11. Flemingia grahamiana Wight & Arnott, Prodr. Fl. Ind. Orient. 242. 1834.
绒毛千斤拔 rong mao qian jin ba
Flemingia pycnantha Bentham; F. rhodocarpa Baker; F. sericans Kurz; Maughania grahamiana (Wight & Arnott) Kuntze; M. rhodocarpa (Baker) Hauman.

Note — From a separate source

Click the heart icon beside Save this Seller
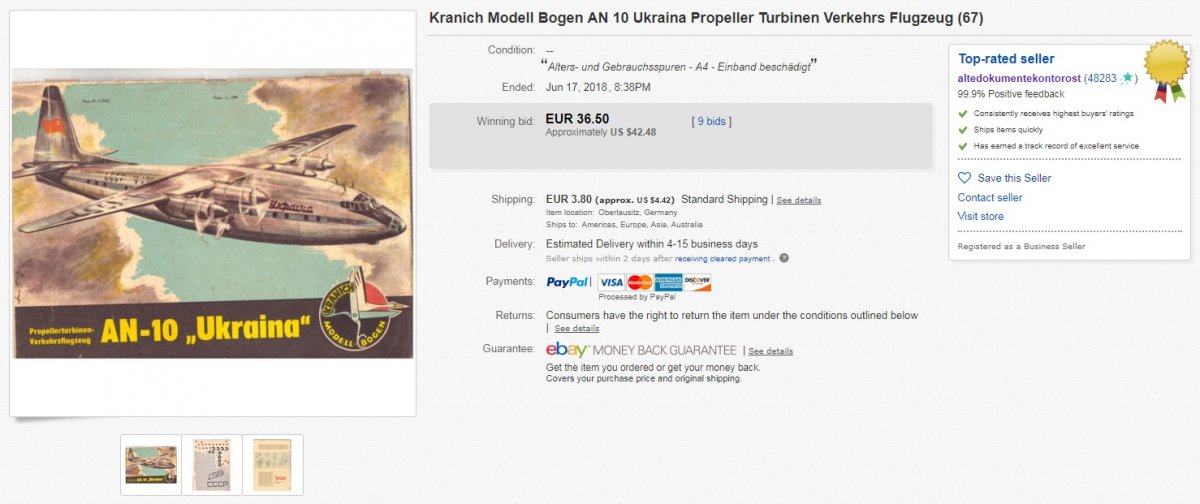Viewport: 1200px width, 504px height. pyautogui.click(x=965, y=178)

Shrubs, erect, usually many branched. Branchlets obviously lenticellate, densely tomentose. Leaves digitately 3-foliolate; stipules lanceolate or elliptic-lanceolate, ca. 1 cm, deciduous; petiole 1.5-6 cm; petiolules 1-3 mm; leaflets papery; terminal leaflet elliptic, elliptic-lanceolate, or rarely obovate, 2-6 × 1.5-2.5 cm, densely hairy, lateral veins flat or sometimes slightly concave, base cuneate, apex acuminate, acute, or sometimes obtuse with slender mucro; lateral leaflets smaller, obliquely lanceolate to obliquely elliptic, base obliquely rounded, apex obtuse or acuminate. Raceme axillary or terminal, simple or branched, 1-3.5 cm; inflorescence axis densely gray villous. Flowers 0.6-1 cm, clustered; pedicel 1-2 mm. Standard oblong, ca. 8 mm, base with claw and auricles; wings narrow, long and curved, slightly shorter than standard, slenderly clawed, auriculate; keel falcate, clawed, apex obtuse. Ovary elliptic, subsessile; style long, linear. Legume elliptic, ca. 10 × 6 mm, sparsely pubescent and with dense dark red glands, apex oblique, with small acute mucro, usually with persistent corolla. Seeds 1 or 2, black, suborbicular, ca. 2 mm in diam. Fl. Feb-Apr, fr. Feb-Oct.
Forests, mountain slopes; 900-1600 m. Yunnan [India, Laos, Myanmar, Vietnam; Africa, SW Asia (Yemen)].
The glands on the fruit are separated after drying and used as a purple or orange dye.